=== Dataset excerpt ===
######

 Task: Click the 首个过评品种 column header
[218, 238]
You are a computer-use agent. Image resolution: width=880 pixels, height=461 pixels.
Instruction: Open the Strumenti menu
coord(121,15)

######

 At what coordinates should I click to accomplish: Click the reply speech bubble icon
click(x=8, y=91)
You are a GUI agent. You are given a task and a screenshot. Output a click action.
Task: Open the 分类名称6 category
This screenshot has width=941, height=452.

######

=== The exercise ===
Please convert the items from the line with "Task: Click the 首个过评品种 column header" up to and including the line with "coord(121,15)" into a Markdown table with the columns Row and Line, skipping blank lines.

=== Task solution ===
| Row | Line |
|---|---|
| 1 |  Task: Click the 首个过评品种 column header |
| 2 | [218, 238] |
| 3 | You are a computer-use agent. Image resolution: width=880 pixels, height=461 pixels. |
| 4 | Instruction: Open the Strumenti menu |
| 5 | coord(121,15) |